Over a quarter of undergrad women on the UW-Madison campus experienced sexual assault during their time at school. That’s according to a survey released this spring, as part of a 33 college study by the Association of American Universities.
The findings have just been released this week.
The survey shows that compared to four years ago, students across the country are more informed about the risks of sexual assault and the resources that their schools offer. But rates of non-consensual sex still increased by three percent across the thirty three colleges and universities measured in the study
At UW-Madison the rate of sexual assault didn’t shift significantly from four years ago. The UW was one of the 15 schools that participated in both the survey conducted this year and one conducted four years ago.
Jake Baggott is the Executive Director of University Health Services, the student health service center, at UW-Madison. He says that UW-Madison joined the survey hoping to identify the scope of the issue and how to stop it.
“That was certainly the intent, is that we do a, you know, an initial assessment, learn what we could about the issues, and then use that to help shape some of our efforts, and then continue to evaluate that periodically. And I believe the intent is to do that every 4 years, give or take,” says Baggott.
According to the study nearly half of UW-Madison students know how to report sexual assault, but reporting of assaults hasn’t actually risen.
“With the increased awareness and so forth, it wouldn’t have been surprising to see more reporting but in fact our reporting remained very similar to what it was in the previous survey, even with the increased awareness,” Baggott adds.
Lauren Hasselbacher is the Title IX coordinator for UW-Madison. She says there are a lot of reasons students don’t come forward after a sexual assault.
“Regularly students are feeling, at least initially, that the situation wasn’t serious enough to report, or they feel that they can handle it on their own. A lot of people just want to try to move on,” Hasselbacher says.
Hasselbacher says that even if students don’t report the assault right away, they are still able to report the assault and seek support services later.
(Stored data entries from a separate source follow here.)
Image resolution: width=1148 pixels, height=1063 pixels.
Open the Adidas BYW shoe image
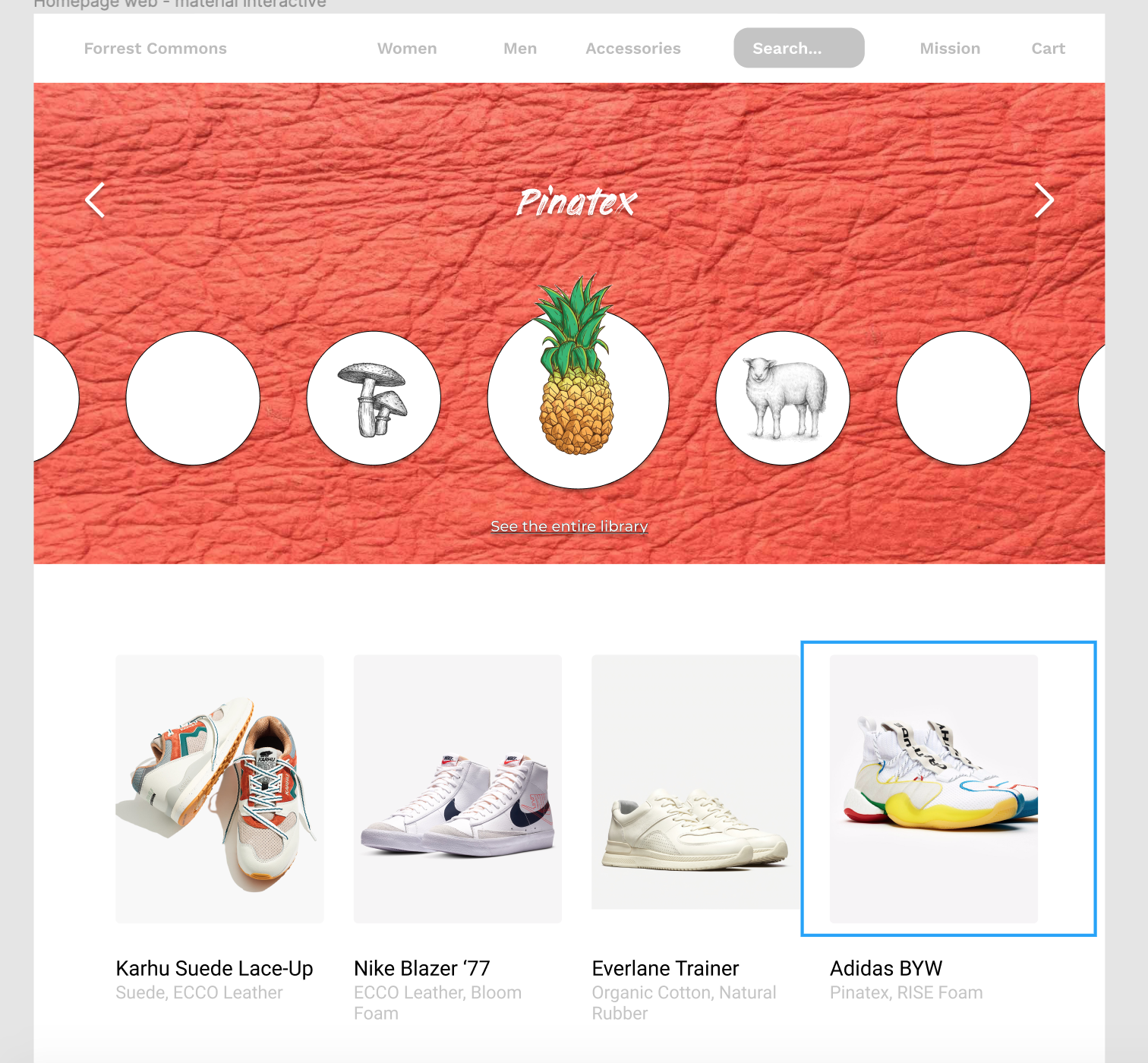[x=934, y=789]
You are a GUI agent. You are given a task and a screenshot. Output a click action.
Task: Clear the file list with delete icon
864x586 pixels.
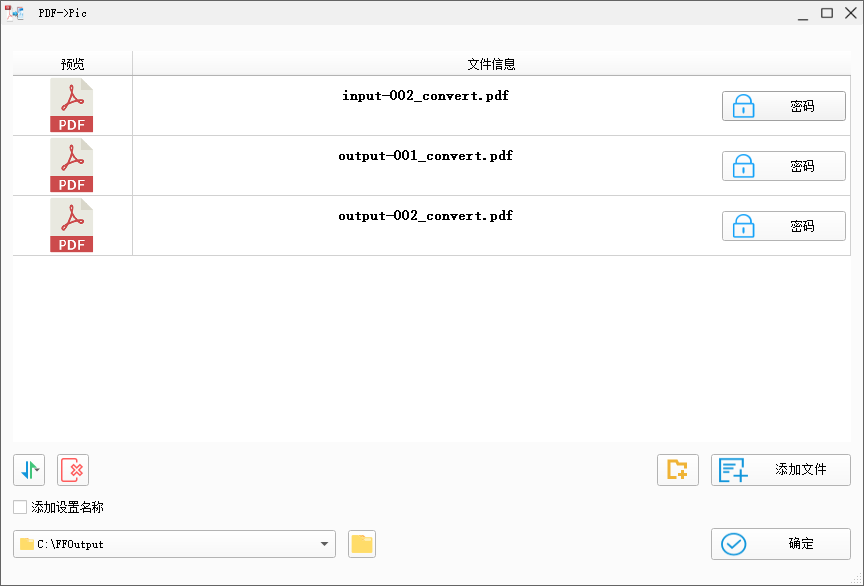pyautogui.click(x=72, y=469)
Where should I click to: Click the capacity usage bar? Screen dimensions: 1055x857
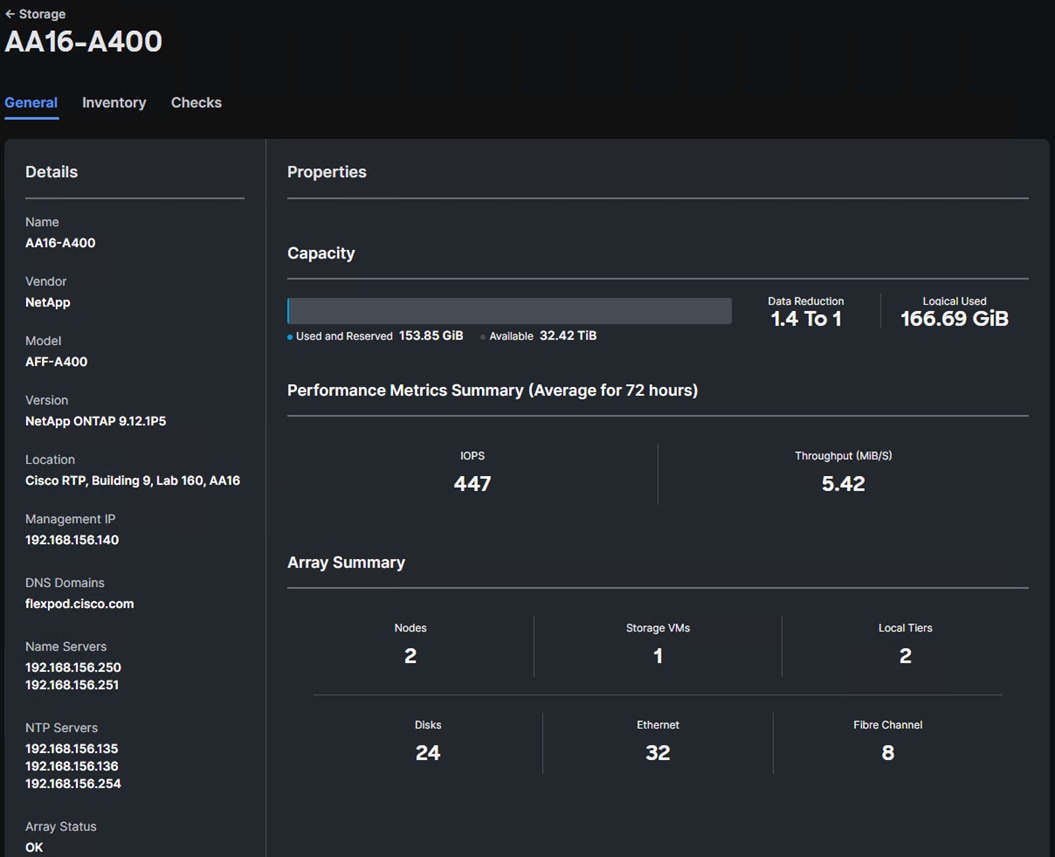[509, 311]
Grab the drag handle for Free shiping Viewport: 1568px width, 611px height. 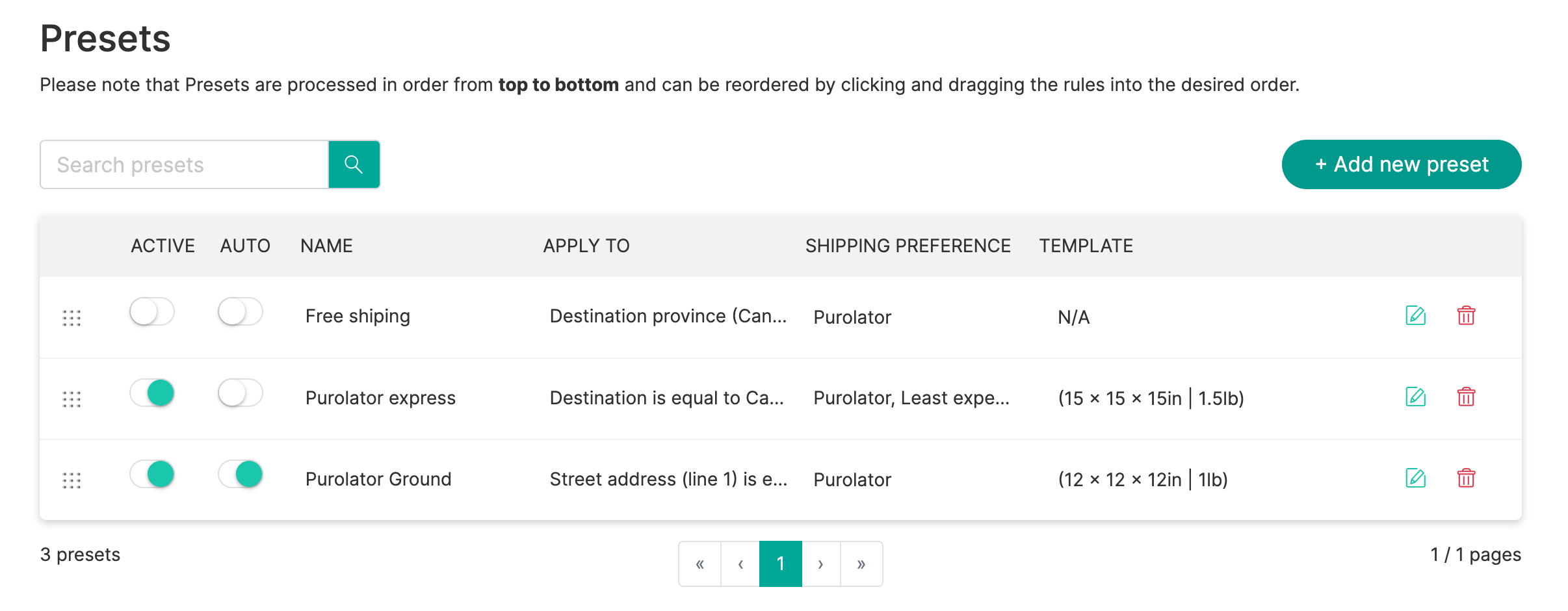click(x=72, y=318)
Students can also seek support services without formally reporting an assault.
Amanda Jovaag is the Director of Prevention and Campus Health Initiatives. She says the 2019 results compared to the 2015 results show that the problem is larger than one class of students.
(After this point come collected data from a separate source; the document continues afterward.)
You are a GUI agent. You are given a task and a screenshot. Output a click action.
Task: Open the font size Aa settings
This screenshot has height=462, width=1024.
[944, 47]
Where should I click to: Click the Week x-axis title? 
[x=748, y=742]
“We are measuring something that is persistent here on campus. It doesn’t come and go with a new group of students. It’s something we are taking seriously, and that we need to continue to take seriously,” says Jovaag.
While the study shows that assault is still occurring at the same rate at UW-Madison, it suggests that students are able to recognize assault as it is happening and are willing to step in. Over 70 percent of students who reported witnessing assault or abusive behavior, took action.
“I think I was really hearted to see the measures of bystander behavior,” Jovaag says.
“The university has spent a lot of work in the past few years to really encourage students to take responsibility for caring for their fellow students. So to see that between two thirds and three fourths of students when they see concerning behavior are taking some action to circumvent it. I really didn’t expect to see those high of levels, so that is actually great news for us,” Jovaag adds.
There are three community forums on the UW-Madison campus planned next month to discuss the implications of the survey. UW-Madison students and employees are invited to attend and give their thoughts on the study and campus culture surrounding sexual assault.